2003-06-30 Thread Richard Sims
>ANR8302E I/O error on drive DRIVE2 (mt2.0.0.5) (OP=LOCATE, Error Number=23,
>CC=0, KEY=03, ASC=14, ASCQ=00,
...
>Every week, a different tape is reporting error. ...
>Tape drives are fine since the same tape reports error on different drives.

(*chuckle*)  Well, it could mean that all your drives are consistently
problematic.  Refer to last week's postings about tape drive cleaning -
the root of so many tape I/O problems.  Dirty tape drives proficiently
spread the gunk throughout your tape complement and to other drives.
Remember also that libraries are not hermetically sealed units - and
computer rooms are far from being Clean Rooms.  If your library is in a
dusty or high-traffic area, consider putting a portable air cleaner
alongside it.

  Richard Sims, BU


Media Fault

2003-06-29 Thread Anwer Adil
I am getting the following error:

ANR8302E I/O error on drive DRIVE2 (mt2.0.0.5) (OP=LOCATE, Error Number=23,
CC=0, KEY=03, ASC=14, ASCQ=00,
SENSE=70.00.03.00.00.00.00.1C.00.00.00.00.14.00.06.00.20.80.00.00.00.00.00.00.
-
00.00.00.00.00.00.00.00.00.00.00.00.00.00.00.00.00.00.00.00.00.00.00.00.00.00.
-
00.00.00.00.00.00.00.00.00.00.00.00.00.00.00.00.00.00.00.00.00.00.00.00.00.00.
-
00.00.00.00.00.00.00.00.00.00.00.00.00.00.00.00.00.00.00.00,
Description=An undetermined error has occurred).  Refer to Appendix D in
the
'Messages' manual for recommended action.
ANR8359E Media fault detected on LTO volume 24 in drive DRIVE2
(mt2.0.0.5)
of library IBM3583.

Over the period of one month, tsm have reported media fault on 5 different
tapes. Every week, a different tape is reporting error.
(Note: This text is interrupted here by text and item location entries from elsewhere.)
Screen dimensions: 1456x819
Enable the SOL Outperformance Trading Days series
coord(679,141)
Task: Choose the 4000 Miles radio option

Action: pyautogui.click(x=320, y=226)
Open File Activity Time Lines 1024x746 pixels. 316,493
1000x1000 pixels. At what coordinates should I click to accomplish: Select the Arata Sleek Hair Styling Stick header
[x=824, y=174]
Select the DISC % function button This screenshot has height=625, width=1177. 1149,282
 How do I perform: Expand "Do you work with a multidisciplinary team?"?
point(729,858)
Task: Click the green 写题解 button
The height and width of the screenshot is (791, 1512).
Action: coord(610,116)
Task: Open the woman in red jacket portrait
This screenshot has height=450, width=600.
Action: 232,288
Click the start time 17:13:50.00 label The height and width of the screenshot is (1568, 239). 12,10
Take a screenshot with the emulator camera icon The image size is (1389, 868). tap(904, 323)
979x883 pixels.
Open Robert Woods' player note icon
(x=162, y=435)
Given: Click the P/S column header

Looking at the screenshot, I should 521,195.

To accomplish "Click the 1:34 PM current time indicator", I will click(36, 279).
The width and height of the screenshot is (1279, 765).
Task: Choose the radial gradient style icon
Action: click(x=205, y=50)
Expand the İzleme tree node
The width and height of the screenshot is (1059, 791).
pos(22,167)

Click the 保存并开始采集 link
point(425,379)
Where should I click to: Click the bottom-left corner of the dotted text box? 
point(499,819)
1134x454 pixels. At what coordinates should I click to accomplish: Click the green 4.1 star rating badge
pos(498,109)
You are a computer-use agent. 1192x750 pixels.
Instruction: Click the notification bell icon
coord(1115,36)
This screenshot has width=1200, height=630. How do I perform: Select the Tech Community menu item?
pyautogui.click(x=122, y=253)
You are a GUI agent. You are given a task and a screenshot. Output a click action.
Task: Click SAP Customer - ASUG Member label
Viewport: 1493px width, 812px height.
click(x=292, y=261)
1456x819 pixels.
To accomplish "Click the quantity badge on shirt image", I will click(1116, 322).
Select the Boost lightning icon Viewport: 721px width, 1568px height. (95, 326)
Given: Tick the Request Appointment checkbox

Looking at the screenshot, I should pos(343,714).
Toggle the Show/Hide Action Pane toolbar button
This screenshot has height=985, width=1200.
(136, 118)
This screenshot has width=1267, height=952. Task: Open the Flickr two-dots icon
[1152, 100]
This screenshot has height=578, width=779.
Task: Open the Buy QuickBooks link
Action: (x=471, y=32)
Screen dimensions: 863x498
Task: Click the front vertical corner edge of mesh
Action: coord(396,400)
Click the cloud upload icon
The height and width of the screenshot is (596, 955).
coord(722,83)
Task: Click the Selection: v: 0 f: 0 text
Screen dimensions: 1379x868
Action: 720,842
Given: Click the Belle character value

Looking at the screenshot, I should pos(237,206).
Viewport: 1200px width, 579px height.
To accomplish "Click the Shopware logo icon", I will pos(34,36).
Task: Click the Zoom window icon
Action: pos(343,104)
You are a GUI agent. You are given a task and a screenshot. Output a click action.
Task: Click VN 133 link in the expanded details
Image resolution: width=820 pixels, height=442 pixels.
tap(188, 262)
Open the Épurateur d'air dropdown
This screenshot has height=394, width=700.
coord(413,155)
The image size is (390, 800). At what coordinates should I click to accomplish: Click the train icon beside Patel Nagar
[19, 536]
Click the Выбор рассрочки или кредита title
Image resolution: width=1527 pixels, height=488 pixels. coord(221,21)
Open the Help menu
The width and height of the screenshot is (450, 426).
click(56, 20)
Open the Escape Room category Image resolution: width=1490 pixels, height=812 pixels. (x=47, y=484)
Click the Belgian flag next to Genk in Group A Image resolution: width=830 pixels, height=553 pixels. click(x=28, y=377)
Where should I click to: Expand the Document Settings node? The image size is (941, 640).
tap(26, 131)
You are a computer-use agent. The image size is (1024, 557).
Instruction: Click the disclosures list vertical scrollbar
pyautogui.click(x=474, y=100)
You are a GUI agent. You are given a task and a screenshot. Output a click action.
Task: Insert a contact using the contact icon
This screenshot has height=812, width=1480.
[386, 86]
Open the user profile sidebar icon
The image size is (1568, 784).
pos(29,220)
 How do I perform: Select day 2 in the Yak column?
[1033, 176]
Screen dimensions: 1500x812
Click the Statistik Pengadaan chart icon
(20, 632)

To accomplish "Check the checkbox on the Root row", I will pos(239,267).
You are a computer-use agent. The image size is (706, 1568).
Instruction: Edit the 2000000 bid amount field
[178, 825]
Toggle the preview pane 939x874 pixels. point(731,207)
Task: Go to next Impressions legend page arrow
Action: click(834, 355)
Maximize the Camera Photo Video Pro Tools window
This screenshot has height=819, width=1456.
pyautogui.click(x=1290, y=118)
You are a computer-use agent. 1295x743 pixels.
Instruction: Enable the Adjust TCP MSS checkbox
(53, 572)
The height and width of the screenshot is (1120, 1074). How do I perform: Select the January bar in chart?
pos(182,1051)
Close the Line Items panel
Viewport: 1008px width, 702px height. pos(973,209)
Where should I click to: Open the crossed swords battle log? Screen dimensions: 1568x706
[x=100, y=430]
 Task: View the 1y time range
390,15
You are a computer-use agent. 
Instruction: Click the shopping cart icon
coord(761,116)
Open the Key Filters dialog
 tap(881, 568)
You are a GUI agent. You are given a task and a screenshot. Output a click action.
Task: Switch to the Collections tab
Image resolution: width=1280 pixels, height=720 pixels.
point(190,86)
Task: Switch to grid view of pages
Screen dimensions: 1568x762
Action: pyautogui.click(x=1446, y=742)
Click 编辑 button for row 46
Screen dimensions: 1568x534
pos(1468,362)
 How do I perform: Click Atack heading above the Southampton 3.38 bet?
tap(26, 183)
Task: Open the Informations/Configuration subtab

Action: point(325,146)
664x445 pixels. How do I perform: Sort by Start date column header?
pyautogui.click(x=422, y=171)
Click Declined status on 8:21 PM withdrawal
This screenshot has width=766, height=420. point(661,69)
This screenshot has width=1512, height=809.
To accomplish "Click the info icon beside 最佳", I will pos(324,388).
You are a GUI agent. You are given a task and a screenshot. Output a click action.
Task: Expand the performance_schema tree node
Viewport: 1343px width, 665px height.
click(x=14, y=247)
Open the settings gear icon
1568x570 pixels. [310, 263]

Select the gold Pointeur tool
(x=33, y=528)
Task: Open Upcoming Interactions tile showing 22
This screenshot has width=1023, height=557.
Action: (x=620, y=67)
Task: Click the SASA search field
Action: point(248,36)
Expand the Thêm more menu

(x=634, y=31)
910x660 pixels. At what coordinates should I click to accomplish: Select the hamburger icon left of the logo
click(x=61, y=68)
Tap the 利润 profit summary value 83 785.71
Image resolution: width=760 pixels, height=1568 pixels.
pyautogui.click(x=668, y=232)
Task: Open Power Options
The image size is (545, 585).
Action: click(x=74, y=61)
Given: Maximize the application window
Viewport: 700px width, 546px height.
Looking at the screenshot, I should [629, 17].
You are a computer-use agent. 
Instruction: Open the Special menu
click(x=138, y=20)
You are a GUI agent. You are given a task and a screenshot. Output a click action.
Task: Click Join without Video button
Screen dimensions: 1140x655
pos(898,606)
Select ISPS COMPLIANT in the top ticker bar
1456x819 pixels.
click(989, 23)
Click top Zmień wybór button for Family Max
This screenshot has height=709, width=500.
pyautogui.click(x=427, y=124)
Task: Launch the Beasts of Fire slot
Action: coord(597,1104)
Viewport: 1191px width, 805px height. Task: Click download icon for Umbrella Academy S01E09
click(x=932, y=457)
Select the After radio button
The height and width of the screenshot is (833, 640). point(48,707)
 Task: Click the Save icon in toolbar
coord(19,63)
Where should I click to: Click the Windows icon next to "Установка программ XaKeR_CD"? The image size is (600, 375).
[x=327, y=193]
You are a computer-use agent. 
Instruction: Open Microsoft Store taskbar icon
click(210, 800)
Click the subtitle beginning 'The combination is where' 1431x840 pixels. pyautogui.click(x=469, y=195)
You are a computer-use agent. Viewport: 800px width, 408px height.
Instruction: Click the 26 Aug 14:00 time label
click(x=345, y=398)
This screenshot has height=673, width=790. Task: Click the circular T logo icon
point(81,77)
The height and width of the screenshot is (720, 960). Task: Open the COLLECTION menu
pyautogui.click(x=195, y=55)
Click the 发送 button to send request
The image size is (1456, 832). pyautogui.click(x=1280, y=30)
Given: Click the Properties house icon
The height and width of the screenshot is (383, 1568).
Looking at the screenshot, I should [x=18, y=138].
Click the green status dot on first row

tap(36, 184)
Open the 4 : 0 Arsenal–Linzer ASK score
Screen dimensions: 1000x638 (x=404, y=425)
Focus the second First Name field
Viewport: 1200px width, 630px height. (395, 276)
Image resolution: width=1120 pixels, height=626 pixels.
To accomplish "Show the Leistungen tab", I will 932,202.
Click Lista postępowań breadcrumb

IBM CEs checked the
hardware to ensure that the tape drives and the library have the latest
firmware. They also ran a diagnostic on the library and didn't find a
problem. Tape drives are fine since the same tape reports error on
different drives. I end up restoring the bad tape from the second copy
every time I see this problem.

I am using IBM3583 library with 3 lto drives. TSM version is 5.1.1.0.

Please help as I am clueless at this point.